Aug 14, 2012 at 7:43 PM | Registered CommenterDailyBail
"I can't remember what happened with Lehman's account holders, if their funds were safe or tossed into the mix with the rest of the creditors."

Lehman's broker-dealer business wasn't part of the bankruptcy estate. It was sold to Barclays instead, which is not to say that the transcontinental transfer went off without a hitch:

http://www.4-traders.com/LEHMAN-BROTHERS-HOLDINGS-4021573/news/Lehman-Brothers-Holdings-Inc-Lehman-Trustee-Barclays-Continue-Fight-Over-Margin-Money-14019958/

The cast of characters in the link is interesting, to say the least.
Aug 14, 2012 at 8:24 PM | Unregistered CommenterCheyenne
Since I said I don't like gold and silver here, I thought I should add that I do own both, in the physical. I'm just not sure about adding more at current prices. I just don't see more QE this year. Markets are way too strong as it is, plus food inflation is starting to show its head again, albeit because of the drought.

Hopefully that clarifies.
Aug 15, 2012 at 1:16 PM | Unregistered CommenterDailyBail
Why did dick "dick" cheney write a letter to jon corzine?
Aug 17, 2012 at 11:50 AM | Unregistered CommenterHarry Johnson
Cheyenne Lehman is not dead

Who was the biggest buyer of U.S. commercial real estate in the past 12 months?

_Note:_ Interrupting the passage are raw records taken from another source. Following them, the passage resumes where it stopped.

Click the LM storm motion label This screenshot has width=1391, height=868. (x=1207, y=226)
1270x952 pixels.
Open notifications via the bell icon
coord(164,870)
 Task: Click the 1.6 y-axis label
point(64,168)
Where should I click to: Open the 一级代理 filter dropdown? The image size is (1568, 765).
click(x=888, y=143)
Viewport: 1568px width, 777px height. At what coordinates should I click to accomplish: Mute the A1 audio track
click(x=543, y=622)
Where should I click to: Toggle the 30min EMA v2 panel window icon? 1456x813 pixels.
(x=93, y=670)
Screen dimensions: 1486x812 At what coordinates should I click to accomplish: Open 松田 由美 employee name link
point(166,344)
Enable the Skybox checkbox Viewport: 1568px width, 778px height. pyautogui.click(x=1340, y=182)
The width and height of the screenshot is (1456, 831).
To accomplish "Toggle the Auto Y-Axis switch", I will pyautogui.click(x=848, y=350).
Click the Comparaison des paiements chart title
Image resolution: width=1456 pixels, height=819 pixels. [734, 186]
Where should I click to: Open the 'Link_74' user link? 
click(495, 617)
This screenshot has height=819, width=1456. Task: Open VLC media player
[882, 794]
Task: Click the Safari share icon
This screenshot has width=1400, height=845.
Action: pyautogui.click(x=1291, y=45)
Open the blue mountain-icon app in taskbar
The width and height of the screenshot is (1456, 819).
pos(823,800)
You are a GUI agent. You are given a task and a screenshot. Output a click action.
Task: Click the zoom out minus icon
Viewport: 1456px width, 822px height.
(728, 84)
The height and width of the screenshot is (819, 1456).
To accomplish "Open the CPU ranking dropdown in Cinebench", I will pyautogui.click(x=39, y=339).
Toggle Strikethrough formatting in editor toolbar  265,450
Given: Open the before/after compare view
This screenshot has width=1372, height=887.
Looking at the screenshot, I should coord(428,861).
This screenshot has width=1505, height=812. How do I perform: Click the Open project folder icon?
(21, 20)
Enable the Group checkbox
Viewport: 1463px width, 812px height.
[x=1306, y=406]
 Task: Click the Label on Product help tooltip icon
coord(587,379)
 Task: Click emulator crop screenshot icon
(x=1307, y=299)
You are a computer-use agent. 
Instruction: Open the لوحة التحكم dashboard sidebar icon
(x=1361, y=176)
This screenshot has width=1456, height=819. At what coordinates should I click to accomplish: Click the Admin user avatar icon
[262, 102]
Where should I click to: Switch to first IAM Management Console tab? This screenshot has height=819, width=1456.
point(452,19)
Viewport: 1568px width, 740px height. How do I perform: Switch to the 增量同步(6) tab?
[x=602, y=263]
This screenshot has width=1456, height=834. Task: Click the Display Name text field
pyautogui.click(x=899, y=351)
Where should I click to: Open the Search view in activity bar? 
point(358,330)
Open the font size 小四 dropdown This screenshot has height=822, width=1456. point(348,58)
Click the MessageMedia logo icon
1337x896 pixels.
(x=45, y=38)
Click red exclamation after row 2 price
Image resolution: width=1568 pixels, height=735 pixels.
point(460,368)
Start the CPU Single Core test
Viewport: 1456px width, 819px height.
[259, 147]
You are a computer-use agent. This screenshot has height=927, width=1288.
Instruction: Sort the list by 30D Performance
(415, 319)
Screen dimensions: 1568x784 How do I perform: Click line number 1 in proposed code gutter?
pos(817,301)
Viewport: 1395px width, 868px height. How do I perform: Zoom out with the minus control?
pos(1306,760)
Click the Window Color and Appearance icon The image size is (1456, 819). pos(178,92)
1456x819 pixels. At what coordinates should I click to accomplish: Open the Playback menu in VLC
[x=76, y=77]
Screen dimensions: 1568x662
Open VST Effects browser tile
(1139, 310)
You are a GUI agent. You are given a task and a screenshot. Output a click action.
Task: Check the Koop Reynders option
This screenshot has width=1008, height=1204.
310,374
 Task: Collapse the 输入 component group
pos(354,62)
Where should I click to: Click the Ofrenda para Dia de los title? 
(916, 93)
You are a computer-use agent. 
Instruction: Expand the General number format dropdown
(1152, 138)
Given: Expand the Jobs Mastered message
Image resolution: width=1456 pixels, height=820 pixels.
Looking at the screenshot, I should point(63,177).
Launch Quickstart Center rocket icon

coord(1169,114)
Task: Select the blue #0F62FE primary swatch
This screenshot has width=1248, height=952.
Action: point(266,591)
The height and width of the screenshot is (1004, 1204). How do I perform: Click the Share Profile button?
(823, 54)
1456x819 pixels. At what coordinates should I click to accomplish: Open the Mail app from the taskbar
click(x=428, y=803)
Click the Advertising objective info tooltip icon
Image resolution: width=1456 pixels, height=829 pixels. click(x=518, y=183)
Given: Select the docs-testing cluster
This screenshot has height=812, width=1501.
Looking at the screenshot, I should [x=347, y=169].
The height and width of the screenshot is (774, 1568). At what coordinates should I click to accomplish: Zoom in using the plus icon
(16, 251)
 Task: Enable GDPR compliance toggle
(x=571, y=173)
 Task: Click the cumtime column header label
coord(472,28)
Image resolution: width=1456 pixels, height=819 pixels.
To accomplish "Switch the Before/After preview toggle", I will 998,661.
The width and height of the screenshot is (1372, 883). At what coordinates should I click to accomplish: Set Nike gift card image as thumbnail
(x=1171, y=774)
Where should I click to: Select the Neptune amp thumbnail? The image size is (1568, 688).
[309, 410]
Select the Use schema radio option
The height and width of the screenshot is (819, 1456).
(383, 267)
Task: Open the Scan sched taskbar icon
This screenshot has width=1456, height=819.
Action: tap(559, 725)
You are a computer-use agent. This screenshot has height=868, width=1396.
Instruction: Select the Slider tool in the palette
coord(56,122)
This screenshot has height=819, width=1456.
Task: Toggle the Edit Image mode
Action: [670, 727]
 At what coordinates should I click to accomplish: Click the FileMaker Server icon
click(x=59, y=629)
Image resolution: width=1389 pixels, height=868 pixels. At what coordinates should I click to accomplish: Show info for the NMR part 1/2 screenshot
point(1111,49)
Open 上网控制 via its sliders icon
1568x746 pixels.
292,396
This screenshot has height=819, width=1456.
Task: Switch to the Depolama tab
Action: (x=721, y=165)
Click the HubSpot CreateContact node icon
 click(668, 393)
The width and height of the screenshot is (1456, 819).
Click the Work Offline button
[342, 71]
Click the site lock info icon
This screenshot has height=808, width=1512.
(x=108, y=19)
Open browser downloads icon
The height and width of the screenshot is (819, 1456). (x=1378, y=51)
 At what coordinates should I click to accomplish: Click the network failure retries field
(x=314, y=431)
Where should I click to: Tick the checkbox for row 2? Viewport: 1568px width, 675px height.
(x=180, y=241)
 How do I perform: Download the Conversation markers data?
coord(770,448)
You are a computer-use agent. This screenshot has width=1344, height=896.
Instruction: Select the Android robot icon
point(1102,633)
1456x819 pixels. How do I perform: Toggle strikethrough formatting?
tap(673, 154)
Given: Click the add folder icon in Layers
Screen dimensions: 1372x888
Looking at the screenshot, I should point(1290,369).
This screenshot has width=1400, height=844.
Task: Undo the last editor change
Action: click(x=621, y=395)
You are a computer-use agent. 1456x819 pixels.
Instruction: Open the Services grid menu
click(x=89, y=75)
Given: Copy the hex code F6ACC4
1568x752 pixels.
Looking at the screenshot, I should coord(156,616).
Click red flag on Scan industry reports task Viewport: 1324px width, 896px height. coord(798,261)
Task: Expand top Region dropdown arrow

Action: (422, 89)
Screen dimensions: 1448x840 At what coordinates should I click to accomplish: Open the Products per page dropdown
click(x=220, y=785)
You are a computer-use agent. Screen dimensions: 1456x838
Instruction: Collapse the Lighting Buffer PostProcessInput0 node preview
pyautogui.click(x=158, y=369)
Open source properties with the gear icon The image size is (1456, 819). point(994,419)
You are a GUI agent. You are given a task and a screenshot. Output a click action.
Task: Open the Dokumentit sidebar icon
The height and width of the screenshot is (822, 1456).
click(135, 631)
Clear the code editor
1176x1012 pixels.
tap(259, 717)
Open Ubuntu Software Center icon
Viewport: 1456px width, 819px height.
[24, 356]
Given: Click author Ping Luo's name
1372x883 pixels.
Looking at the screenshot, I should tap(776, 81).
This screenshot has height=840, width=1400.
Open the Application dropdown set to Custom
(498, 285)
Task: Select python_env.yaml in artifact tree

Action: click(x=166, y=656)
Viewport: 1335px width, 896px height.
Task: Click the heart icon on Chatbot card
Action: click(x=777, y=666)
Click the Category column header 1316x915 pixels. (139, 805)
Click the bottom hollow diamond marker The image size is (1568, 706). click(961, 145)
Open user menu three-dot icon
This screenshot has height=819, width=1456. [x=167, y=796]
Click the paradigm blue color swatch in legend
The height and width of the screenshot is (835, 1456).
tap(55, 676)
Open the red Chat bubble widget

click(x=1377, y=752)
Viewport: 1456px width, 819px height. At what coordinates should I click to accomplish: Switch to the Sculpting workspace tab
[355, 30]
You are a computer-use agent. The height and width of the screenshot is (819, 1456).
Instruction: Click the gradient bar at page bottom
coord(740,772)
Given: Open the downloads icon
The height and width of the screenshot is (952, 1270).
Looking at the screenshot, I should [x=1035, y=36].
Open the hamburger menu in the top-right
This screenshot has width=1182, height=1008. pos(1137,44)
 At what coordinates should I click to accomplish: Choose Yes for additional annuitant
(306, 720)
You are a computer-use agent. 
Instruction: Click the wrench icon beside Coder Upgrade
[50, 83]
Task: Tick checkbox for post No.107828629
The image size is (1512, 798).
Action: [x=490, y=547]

It wasn't a big private equity firm or luxury developer. Rather, it was the estate of Lehman Brothers, which is still making deals nearly four years after its demise. In the past year, it paid $3 billion to take over Archstone from its creditors, and it is now preparing to take the firm public.

more
http://www.ibtimes.com/articles/373627/20120814/lehman-estate-real-creditors.htm
Sep 5, 2012 at 11:05 PM | Unregistered CommenterLiberatedCitizen
The ruling here obviously touches on issues relating to what's happened to Cypriot depositors (albeit under different law). After issuing the Sentinel opinion on 8/9/12, the 7th Circuit withdrew it without explanation on 11/30/12:

http://www.reuters.com/article/2012/12/04/us-banks-bny-sentinel-idUSBRE8B303Z20121204

The timing is curious given what happened just 2 weeks later:

"Confiscating the customer deposits in Cyprus banks, it seems, was not a one-off, desperate idea of a few Eurozone 'troika' officials scrambling to salvage their balance sheets. A joint paper by the US Federal Deposit Insurance Corporation and the Bank of England dated December 10, 2012, shows that these plans have been long in the making; that they originated with the G20 Financial Stability Board in Basel, Switzerland (discussed earlier here); and that the result will be to deliver clear title to the banks of depositor funds."

http://webofdebt.wordpress.com/2013/03/28/it-can-happen-here-the-confiscation-scheme-planned-for-us-and-uk-depositors

You'll find now that the link above to the Sentinel opinion on google scholar is dead. Interesting.